India looks for an alternative to single-use plastic

bioplastic A packaging blister made from cellulose acetate, a bioplastic | Wikimedia Commons

Prime minister Narendra Modi has called for a nationwide ban on single-use plastic in three years time. As a precursor, reports indicate that as many as six items of everyday usage like plastic bags, cups and straws, may effectively be banned from manufacture and use from October 2, Gandhi Jayanti, onwards. 

While the debate boils over with politicians, industry and activists discussing the pros and cons, could bioplastics be the panacea everyone is looking for?

On Thursday, Total Corbion PLA, a joint venture led by global oil major Total, held discussions with officials of India's trade bodies like CII and FICCI, as well as with reps of GMR, which runs airports in Delhi and Hyderabad. The idea? To replace the use of conventional plastics—in airports, food courts, restaurants, etc across India—with bioplastics. 

Bioplastics, not to be confused with bio-degradable plastics, are plastic materials made wholly or in part from biomass, like sugarcane, cornstarch, vegetable oil etc, vis-a-vis 'regular' plastic, made from petrochemicals. Compared to conventional plastic, which degrades slowly that it has now become a monstrous environmental and health risk, the advantage of bioplastic is that once its use is over, referred to as 'end of life' stage, it can be industrially composted or de-polymerised (meaning the petrochem element could be removed to convert it back to the original bio organism used to make it, like lactic acid) or even be converted into bio-fuel.

“Everyone now says plastics are bad. That is not true; plastics are very good. But (what makes them bad is) the 'end of life' cycle,” points out Stephane Dion, CEO of Total Corbion PLA. “ And we need to fix that.”

Total Corbion PLA's plastic-alternative suggestion for India is PLA or poly-lactic acid, which can be made from sugarcane starch and used for bags and packaging. The company presently has a factory in Rayong, Thailand to make PLA and it says opening a plant in India, where sugar is cheaply available, can be looked at once the economics of scale is achieved.

There is a reason. While bioplastics like PLA (there are other bioplastic varieties like PBS also in the market) may be a better alternative to use-and-throw plastic, they can be as much as three times more expensive. “But you have to take the cost we incur over the problem of plastic waste also into account,” points out Dion.

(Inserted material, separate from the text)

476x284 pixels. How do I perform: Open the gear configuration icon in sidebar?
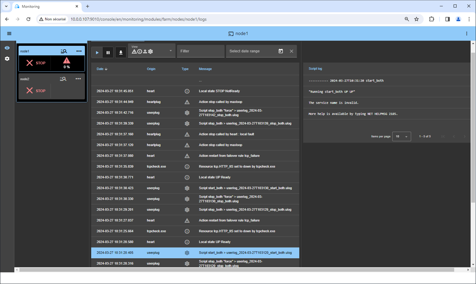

Bioplastics have their own advantages, as well as disadvantages. While conventional plastic does not decompose and pollutes our environment and even our own bodies for hundreds of years, many type of bioplastics require industrial-level composting. This is one of the reasons why Total Corbion PLA is proposing to start with airports, catering firms and food courts initially, rather than going to governments and civic bodies, as the former is a controlled ecosystem where the used plastic can be effectively collected back for composting, which require industrial-level expertise.

Total Corbion PLA officials are optimistic at their discussions with Indian corporates, and are hopeful India will show the way in dealing with the plastic menace for the developing world. Presently, bioplastics form a miniscule percentage of the total global use of plastic, and is used mostly in the west. But adoption rates are increasing. In Italy, it has been a law for the last few years that shopping bags have to be bio-degradable plastic. Companies like Danone, and brands like Snickers, presently use bioplastic for packaging in the European market.